Gelegenheidstegel met de tekst betreffende de eerste steenlegging van een nieuwe oven van de Gleibakkerij buiten de Kerkpoort (1794-1933), op 30 maart 1796, geschilderd door Meindert Jans Vogelzang. Opschrift: "Den 30st Maart Ao 1796 is de / Eerste Steen van dese Oven / aan de Oostkant hier / beneden gelegd door / Albert J: van der Veen."
In 1789 kocht Jacob Tjallingii de dubbele gleibakkerij van zijn schoonvader Johannes Spannenburg en adverteerde onder de naam 'de firma Tjallingii Spannenburgsz'. Jacob slaagde er niet in het bedrijf goed te laten draaien en deed het na vijf jaar weer van de hand.
De nieuwe eigenaren Laas T. Spannenburg (1752-1812) en zijn zwager Jan Lammerts van der Veen (1760-1837) plaatsten in de Leeuwarder Courant van 6 september 1794 een optimistische annonce: 'dat de van ouds bekende GLEYBAKKERY van Joh. Spannenburg te Harlingen, en naderhand door Jacob Tjallingii gedreeven, maar nu eenigen tyd hebbende stil gestaan, weder begonnen zal worden op naam van Spannenburg en van der Veen, zoo dat ieder weder zal kunnen beiden worden van differente zoorten van Kommen, Schotels en Steentjes'. Spannenburg en Van der Veen investeerden ook in het bedrijf: op 30 maart 1796 legde de zoon van Jan Lammerts van der Veen, Albert Jans van der Veen, de eerste steen voor de bouw van een nieuwe oven van de Gleibakkerij buiten de Kerkpoort.
Laas Spannenburg overlijdt op 17 februari 1812, waarna Jan Lammerts van der Veen de bakkerij nog drie jaar alleen drijft. Op 14 november 1815 verkoopt hij zijn bedrijf aan de heren Meile van der Plaats en Abraham Frederiks de Ruiter. Van der Plaats is boekhandelaar en De Ruiter 'koopman', maar beiden zijn dan werkzaam als 'tegelbakker'. Nog geen drie jaar later, op 16 juli 1818, verkoopt De Ruiter, 'de Geregte Helft in zekeere Dubbele Gleij of Plateelbakkerij' aan zijn compagnon Meile van der Paats. Van der Plaats leidt dan de bakkerij van 1818 tot 1849.

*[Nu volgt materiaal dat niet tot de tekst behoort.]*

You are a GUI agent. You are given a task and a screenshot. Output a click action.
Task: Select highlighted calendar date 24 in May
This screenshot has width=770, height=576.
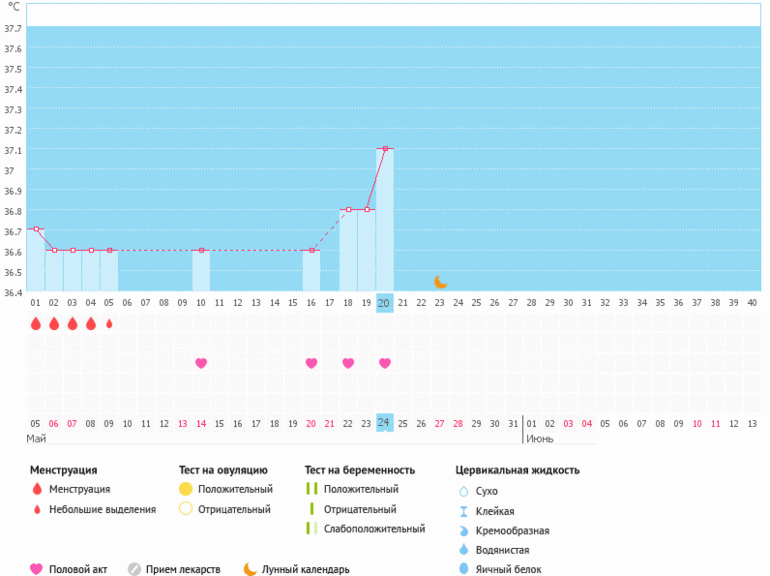point(384,423)
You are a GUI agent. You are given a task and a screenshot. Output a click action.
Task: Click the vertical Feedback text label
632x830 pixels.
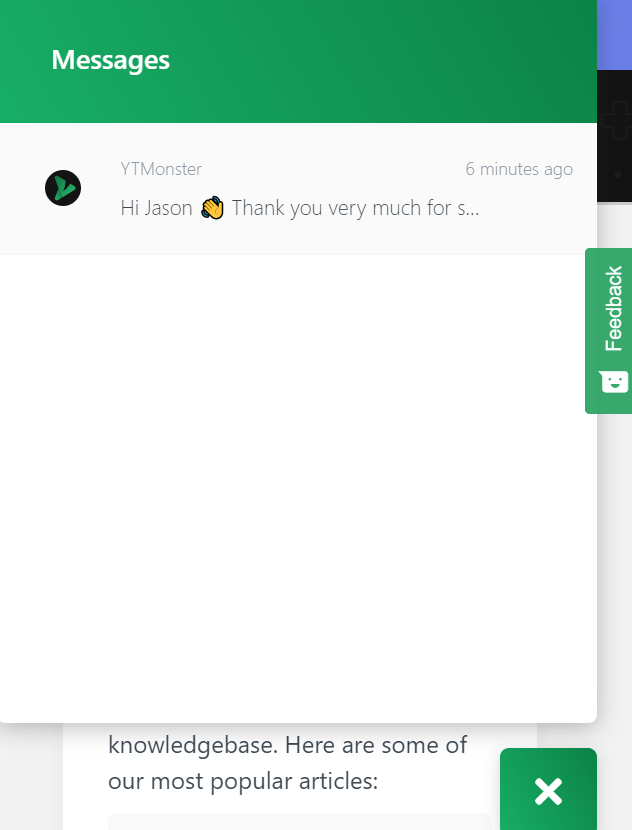[613, 308]
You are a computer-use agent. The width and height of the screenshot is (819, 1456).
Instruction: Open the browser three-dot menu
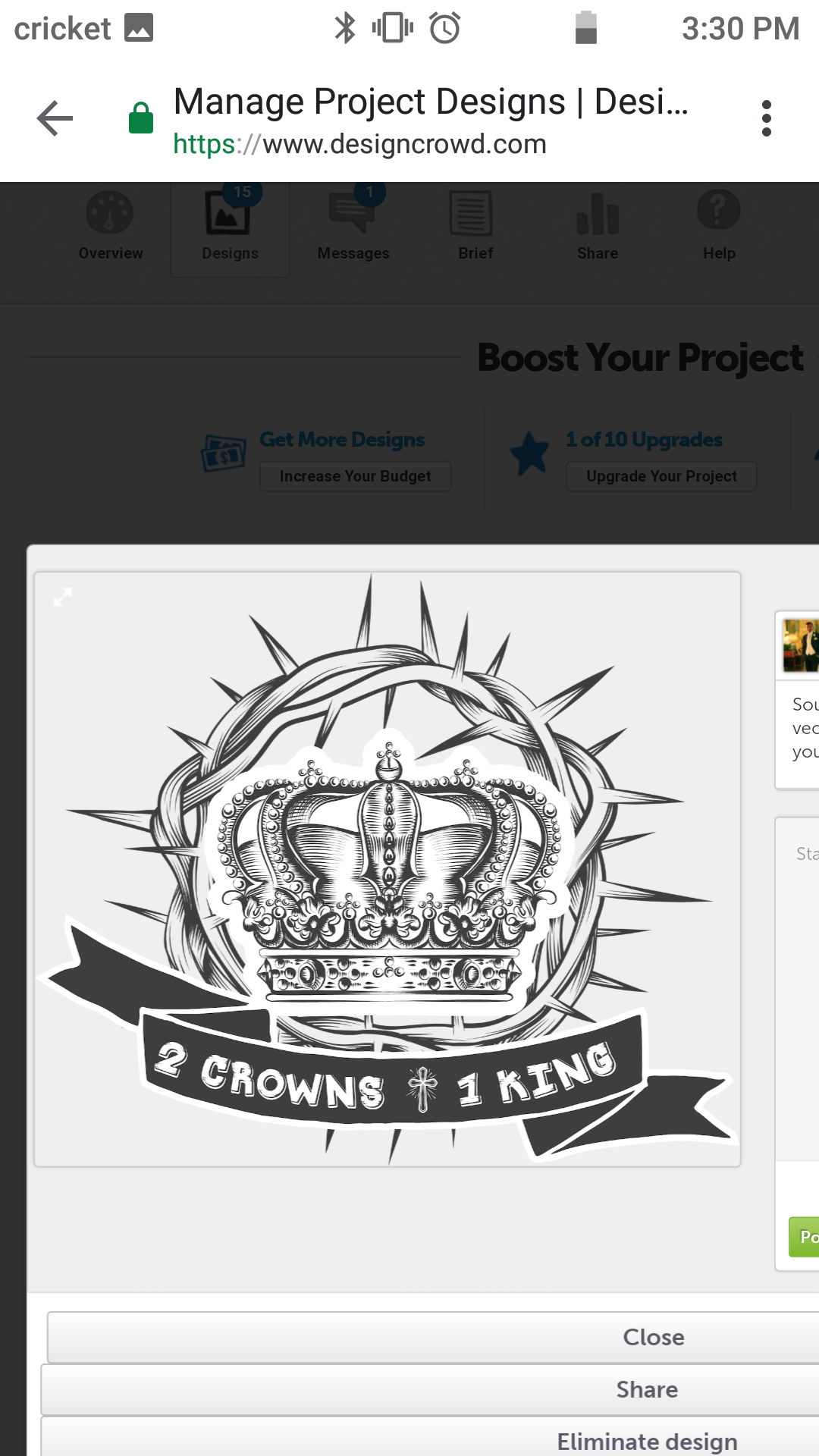point(766,118)
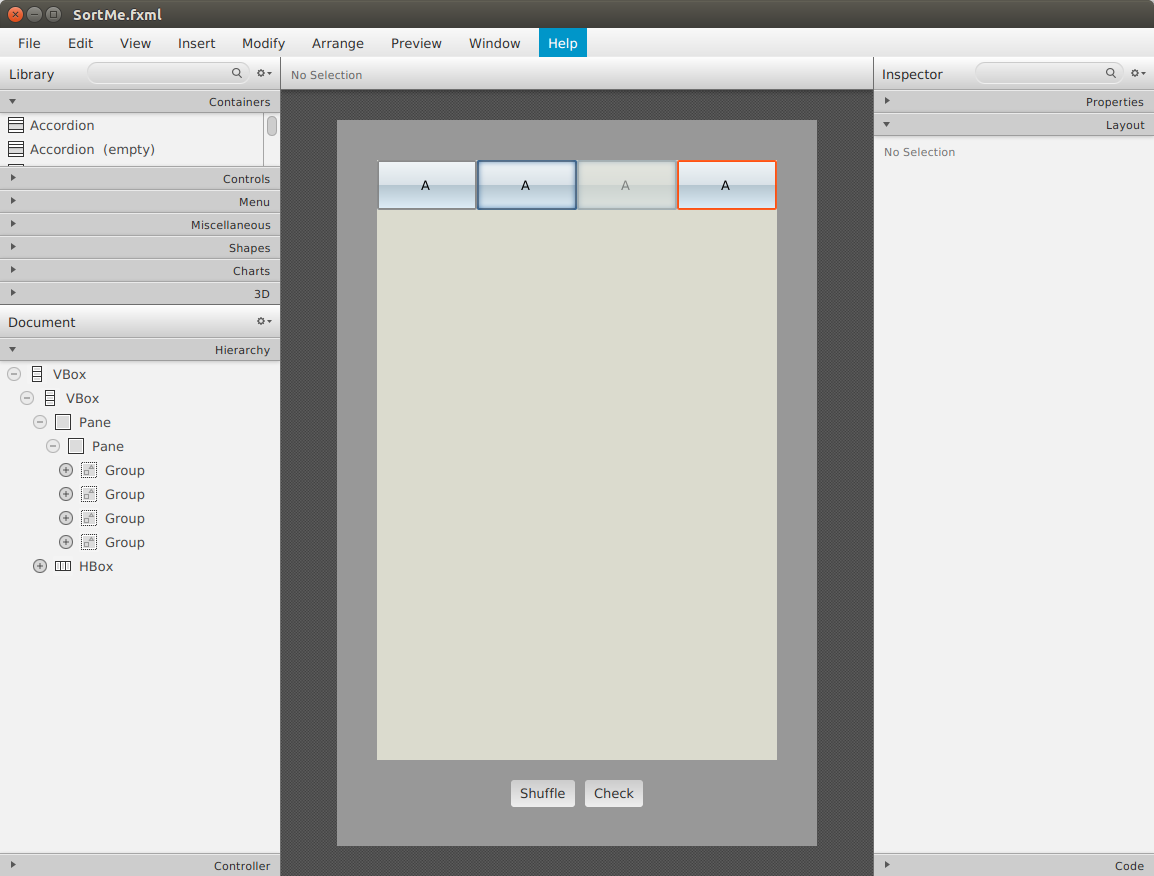
Task: Open the Inspector panel gear menu
Action: point(1138,73)
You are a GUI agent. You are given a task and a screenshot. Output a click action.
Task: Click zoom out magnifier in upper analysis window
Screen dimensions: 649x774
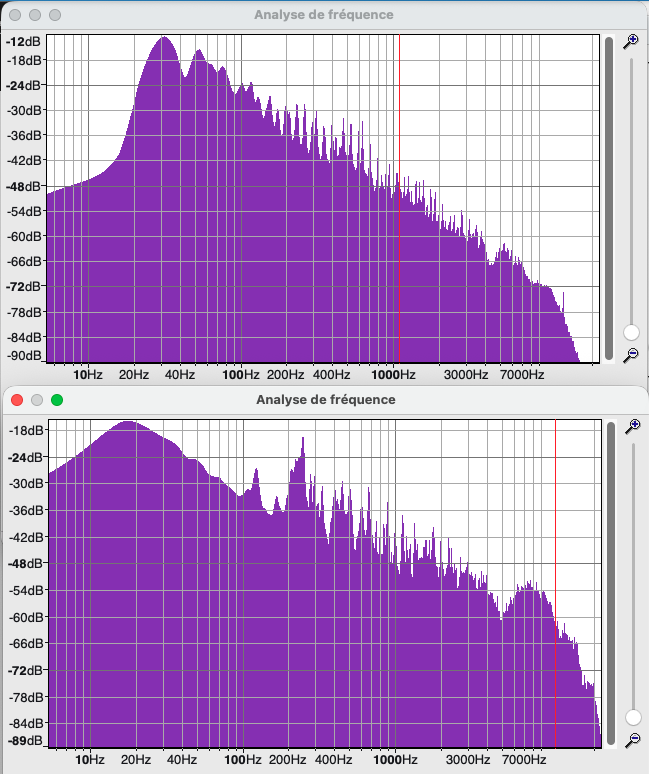(x=631, y=355)
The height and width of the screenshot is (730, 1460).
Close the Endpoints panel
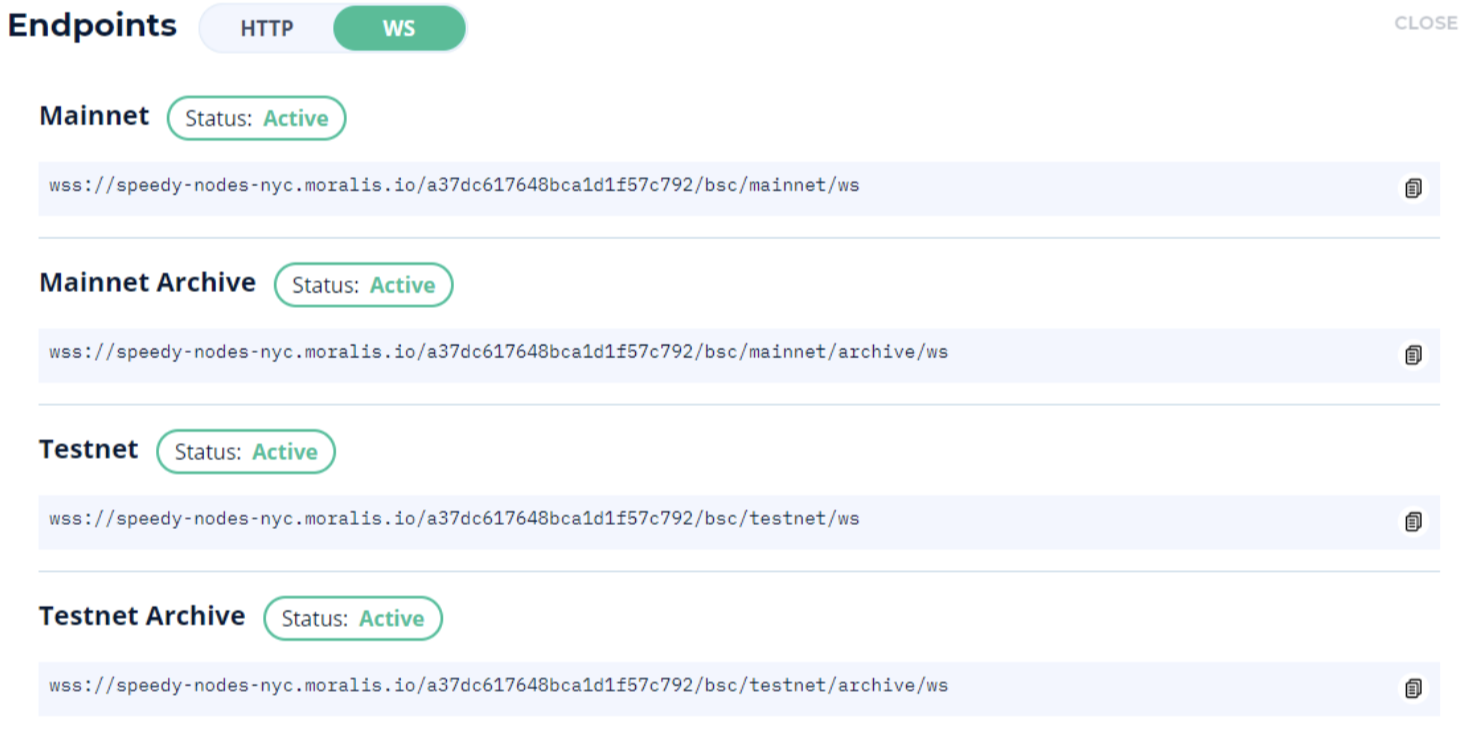click(x=1425, y=23)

Meile van der Plaats trouwt op 29 juli 1817 met Catharina Westra (1794-1819) en overlijdt op 7 augustus 1873, 86 jaar oud. Op 1 november 1849 verkoopt hij de gleibakkerij, waarvan de ligging op de kadastrale kaart van 1832 is aangegeven (gelegen aan de Bolswarder Vaart, ongeveer ter hoogte van de Stenen Man op de Westerzeedijk), aan Jan van Hulst II (Kampen 1804-Harlingen 08-08-1883), zoon van Jan van Hulst I en Anna Herdingh. Jan van Hulst II komt in 1829 naar Harlingen om te werken in de mouterij van Sjoerd Hannema. Na diens dood in 1831 begint hij zelf een mouterij. Op 12 juni 1833 trouwt hij met Anna Sijbrands Spannenburg en op 3 september 1839 wordt hun zoon Jan van Hulst III geboren. Jan van Hulst II is een ondernemende figuur. Op 10 november 1839 richt hij een zaklinnenfabriek op ter leniging van de werkloosheid en op 14 februari 1840 neemt hij de steenfabriek van Blok en Schaaf over. Begin november 1849 koopt hij de plateelbakkerij van Meile van der Plaats. Behalve gleibakker is Jan van Hulst II wethouder van Harlingen en voorzitter van de Harlinger Kamer van Koophandel. In die hoedanigheid zit hij in 1873 bij een diner in het stadhuis naast Koning Willem III, die een bezoek brengt aan de stad. Van Hulst maakt van de gelegenheid gebruik om met de koning over zijn tegelfabriek te spreken en stuurt 'Z.M. den Koning' daags na het diner, op 27 mei 1873, een kistje muurtegels met een begeleidende brief. Op 7 juni 1873 meldt de adjudant van de koning dat de tegelfabriek van J. van Hulst het predikaat 'koninklijk' wordt verleen 'met het regt 's konings wapen te mogen voeren' en zo voorts. Vanaf 1873 dragen briefhoofd en modellenboeken het predikaat 'koninklijk' en ook op nijverheidstentoonstellingen presenteert de fabriek zich als 'Koninklijke Fabriek van Muurtegeltjes'.